- Opening Delimiter -
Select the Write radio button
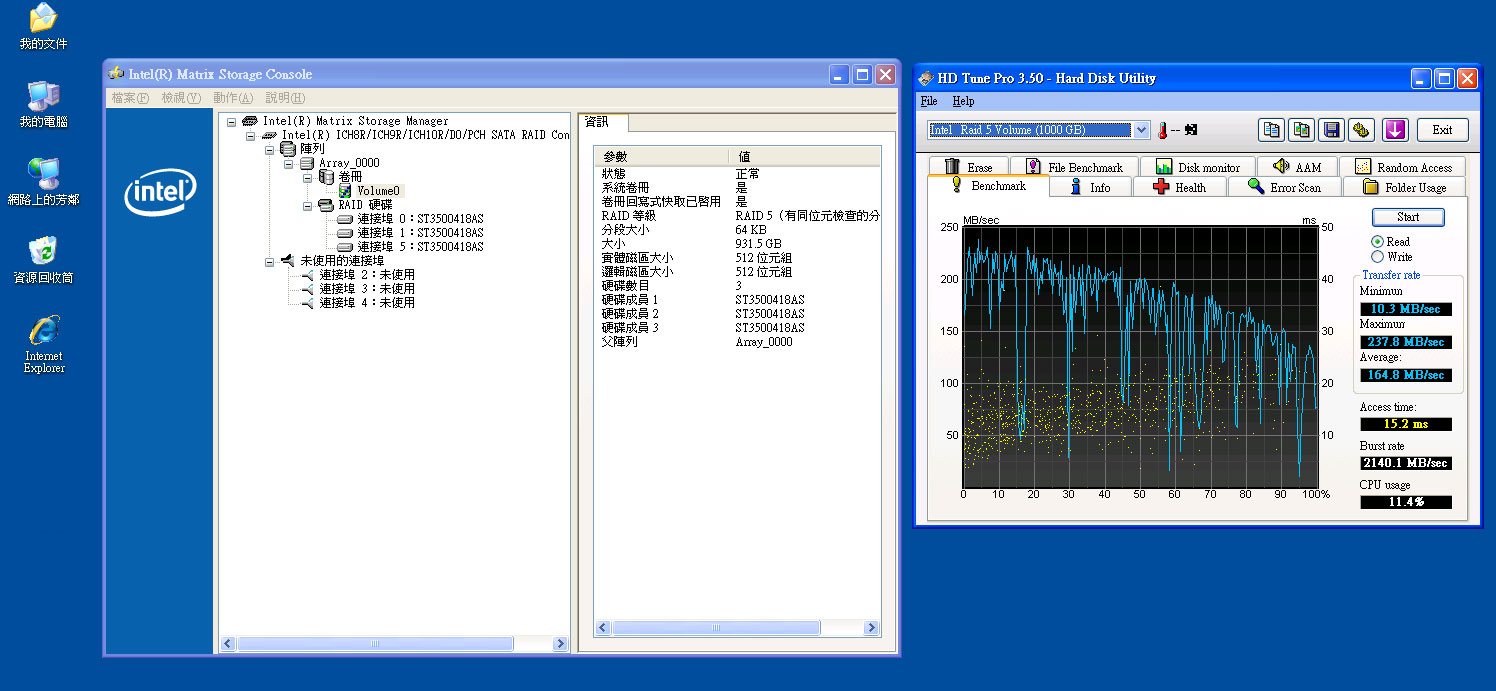 (x=1378, y=257)
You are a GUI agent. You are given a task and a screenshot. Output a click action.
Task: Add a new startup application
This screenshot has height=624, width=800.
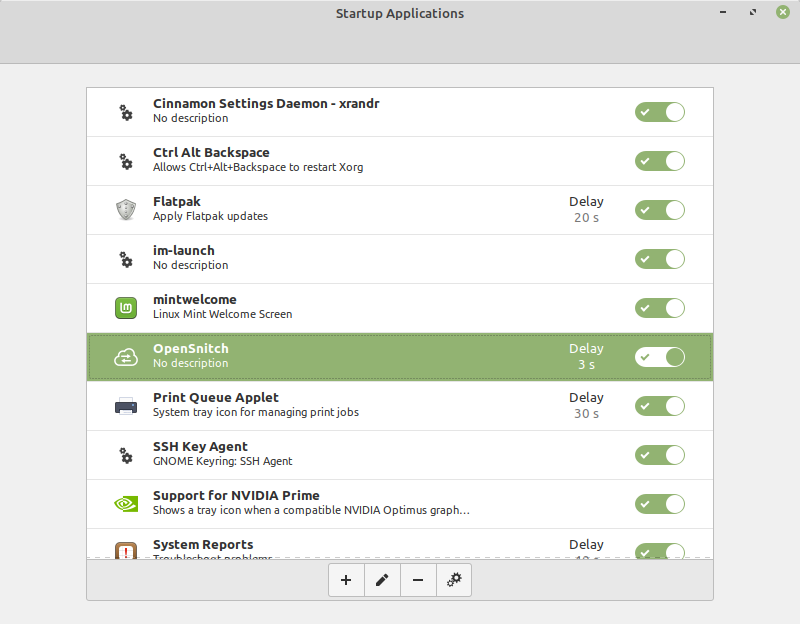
- Closing Delimiter -
• INSTRUCTIONS FOR THE TASK:
Copy out the lines above that hold the string "screenshot".

• COMPLETED EXERCISE:
You are a GUI agent. You are given a task and a screenshot. Output a click action.
This screenshot has height=624, width=800.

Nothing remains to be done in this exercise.